Landmark Ruling for ‘Gig’ Workers
Landmark Ruling for ‘Gig’ Workers
BY ABIGAIL HOLT
Exciting developments in employment law! The recent Court of Appeal decision in Smith v Pimlico Plumbers opens up new possibilities for ‘gig’ workers to claim unpaid leave compensation, says Abigail Holt from Garden Court Mediation. This landmark ruling allows workers to seek redress for withheld pay during their annual leave. As employment disputes continue to evolve, mediation emerges as a proactive and efficient alternative to resolve disagreements, ensuring faster resolutions and cost savings.

A new area of potential employment dispute litigation has opened up following the recent Court of Appeal decision of Smith v Pimlico Plumbers [2022] EWCA Civ 70 which analyses whether and in what circumstances “workers” are entitled to paid leave.
Employers and employees have long moulded the duties, responsibilities and obligations of occupational relationships to suit them best, but under the influence of ideas of equality and rights for individuals, the law has attempted to police the boundaries of the employment relationships so that neither side of the worker/payer-of-wages association is exploited. Issues relating to who is entitled to take paid holidays has been a thorny issue on the frontier of who- is-genuinely-a-worker-with-rights-to-paid-holidays, and who is essentially self-employed, in the Wild West of flexible working arrangements. Ken Loach’s film “Sorry We Missed You” graphically illustrates some of the challenges of the so-loosely-called “gig economy” from the perspective of a delivery driver trying to juggle his work and family relationships whilst his wife is similarly engaged as a domiciliary carer and failing to meet the needs of her teenage children.
Smith is likely to open the door to a batch of new potential claims for a large group of individuals who might be loosely referred to as “gig” workers and who are likely to claim that, like Mr Smith, they have been deprived of pay during annual leave, perhaps because they have been wrongly characterised and treated as “self-employed independent contractors” or otherwise unlawfully treated as ineligible for paid leave.

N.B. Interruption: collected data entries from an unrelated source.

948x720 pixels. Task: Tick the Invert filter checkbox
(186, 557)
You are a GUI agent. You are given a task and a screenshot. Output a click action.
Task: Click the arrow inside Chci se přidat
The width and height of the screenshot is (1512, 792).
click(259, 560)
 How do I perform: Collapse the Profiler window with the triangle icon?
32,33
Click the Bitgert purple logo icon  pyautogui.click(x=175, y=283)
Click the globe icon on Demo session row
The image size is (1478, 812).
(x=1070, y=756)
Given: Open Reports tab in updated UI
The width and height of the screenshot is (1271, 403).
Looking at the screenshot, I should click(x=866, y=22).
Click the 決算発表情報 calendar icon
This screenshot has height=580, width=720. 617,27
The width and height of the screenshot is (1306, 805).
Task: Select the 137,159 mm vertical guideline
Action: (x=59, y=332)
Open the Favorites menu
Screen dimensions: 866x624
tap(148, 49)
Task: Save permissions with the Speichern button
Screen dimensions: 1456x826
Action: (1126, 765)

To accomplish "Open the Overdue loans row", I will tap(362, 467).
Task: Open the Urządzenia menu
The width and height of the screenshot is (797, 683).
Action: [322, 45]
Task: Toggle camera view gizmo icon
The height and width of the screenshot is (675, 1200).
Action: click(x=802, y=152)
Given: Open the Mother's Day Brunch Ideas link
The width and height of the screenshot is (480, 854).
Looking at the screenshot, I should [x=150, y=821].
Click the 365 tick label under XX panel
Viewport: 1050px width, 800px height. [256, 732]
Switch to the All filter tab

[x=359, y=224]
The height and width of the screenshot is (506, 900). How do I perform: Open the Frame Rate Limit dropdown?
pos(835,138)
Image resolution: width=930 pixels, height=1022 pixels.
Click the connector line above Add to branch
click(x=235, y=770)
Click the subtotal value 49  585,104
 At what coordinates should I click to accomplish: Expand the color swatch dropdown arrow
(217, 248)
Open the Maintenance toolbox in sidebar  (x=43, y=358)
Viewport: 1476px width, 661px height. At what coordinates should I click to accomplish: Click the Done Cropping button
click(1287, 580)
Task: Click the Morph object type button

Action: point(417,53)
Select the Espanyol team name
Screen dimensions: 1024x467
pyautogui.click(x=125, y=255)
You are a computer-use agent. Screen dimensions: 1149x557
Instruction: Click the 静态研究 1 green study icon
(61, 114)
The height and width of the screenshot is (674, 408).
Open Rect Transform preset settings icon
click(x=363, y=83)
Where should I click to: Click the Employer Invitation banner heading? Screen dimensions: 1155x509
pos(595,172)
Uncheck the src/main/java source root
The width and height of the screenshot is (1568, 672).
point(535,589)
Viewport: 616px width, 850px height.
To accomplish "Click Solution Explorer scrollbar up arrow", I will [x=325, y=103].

The result of Mr Smith’s case means that he can recover compensation for all the unpaid leave that he took during his employment. This decision is over and above a line of legal authorities and European jurisprudence in previous court decisions that have confirmed that certain types of employment arrangement have created the status of “worker”, even for “gig”-type workers who can now claim monetary compensation for leave that they failed to take because they did not think that they were entitled to it at the time.